I want to solve it without calculator of course, and so long I was wondering if a solution is only possible by drawing the (unit) circle?
Thanks
Best Answer
I think that it's well know property of a right triangle that if one angle is $30^{\circ}$, then the opposite side of that angle is half the length of the hypotenuse.
From formula for sine we have:
$$\sin \alpha = \frac{\text{opposite side}}{\text{hypotenuse}}$$
Using the property we mentioned earlier wh obtain:
$$\sin 30^{\circ} = \frac 12 = \sin 150^{\circ}$$
These are the only angles from $0^{\circ}$ to $360^{\circ}$ which sine has value of $\frac 12$
We also know that the following rule holds in the first quadrant.

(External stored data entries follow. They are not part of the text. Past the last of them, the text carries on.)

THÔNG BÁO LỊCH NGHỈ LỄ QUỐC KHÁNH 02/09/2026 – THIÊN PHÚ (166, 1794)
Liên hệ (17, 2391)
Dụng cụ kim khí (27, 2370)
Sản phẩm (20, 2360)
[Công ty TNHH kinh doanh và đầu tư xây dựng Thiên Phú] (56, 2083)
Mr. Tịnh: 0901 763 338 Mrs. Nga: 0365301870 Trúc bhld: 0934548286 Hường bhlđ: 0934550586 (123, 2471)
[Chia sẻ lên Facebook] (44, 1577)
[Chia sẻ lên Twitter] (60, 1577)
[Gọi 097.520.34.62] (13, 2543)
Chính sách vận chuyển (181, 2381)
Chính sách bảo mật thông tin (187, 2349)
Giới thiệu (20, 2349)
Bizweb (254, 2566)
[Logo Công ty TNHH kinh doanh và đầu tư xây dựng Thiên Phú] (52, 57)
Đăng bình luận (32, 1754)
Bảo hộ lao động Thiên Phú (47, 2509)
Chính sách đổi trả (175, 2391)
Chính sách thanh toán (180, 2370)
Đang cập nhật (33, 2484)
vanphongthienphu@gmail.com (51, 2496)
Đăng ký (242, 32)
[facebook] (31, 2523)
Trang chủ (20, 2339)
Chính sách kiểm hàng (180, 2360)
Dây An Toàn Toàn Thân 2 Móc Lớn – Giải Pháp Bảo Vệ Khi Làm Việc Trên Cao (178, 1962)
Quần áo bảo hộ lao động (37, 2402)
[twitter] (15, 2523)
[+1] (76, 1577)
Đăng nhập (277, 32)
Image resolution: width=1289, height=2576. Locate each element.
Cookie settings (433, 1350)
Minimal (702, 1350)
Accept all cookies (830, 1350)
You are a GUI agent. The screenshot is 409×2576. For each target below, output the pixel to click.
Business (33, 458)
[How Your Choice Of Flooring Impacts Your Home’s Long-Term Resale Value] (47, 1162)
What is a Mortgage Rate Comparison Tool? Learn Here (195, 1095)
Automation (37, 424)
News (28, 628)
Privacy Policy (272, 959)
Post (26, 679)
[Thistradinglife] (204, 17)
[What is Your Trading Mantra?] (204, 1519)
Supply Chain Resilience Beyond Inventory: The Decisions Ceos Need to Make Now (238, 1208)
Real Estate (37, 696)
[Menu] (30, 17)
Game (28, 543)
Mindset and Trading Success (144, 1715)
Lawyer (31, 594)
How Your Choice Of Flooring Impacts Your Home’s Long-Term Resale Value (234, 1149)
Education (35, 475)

$$\sin \alpha = \cos (90^{\circ} - \alpha)$$ $$\sin 30^{\circ} = \cos 60^{\circ} = \cos 300^{\circ} = \frac 12$$
These are the only angles from $0^{\circ}$ to $360^{\circ}$ which cosine has value of $\frac 12$
And for angles of $540^{\circ}$ to $720^{\circ}$ no angle has sine value of $\frac 12$, beacuse in this region sine function has negative values. While the only angle which has cosine value of $\frac 12$ is $\alpha = 660^{\circ}$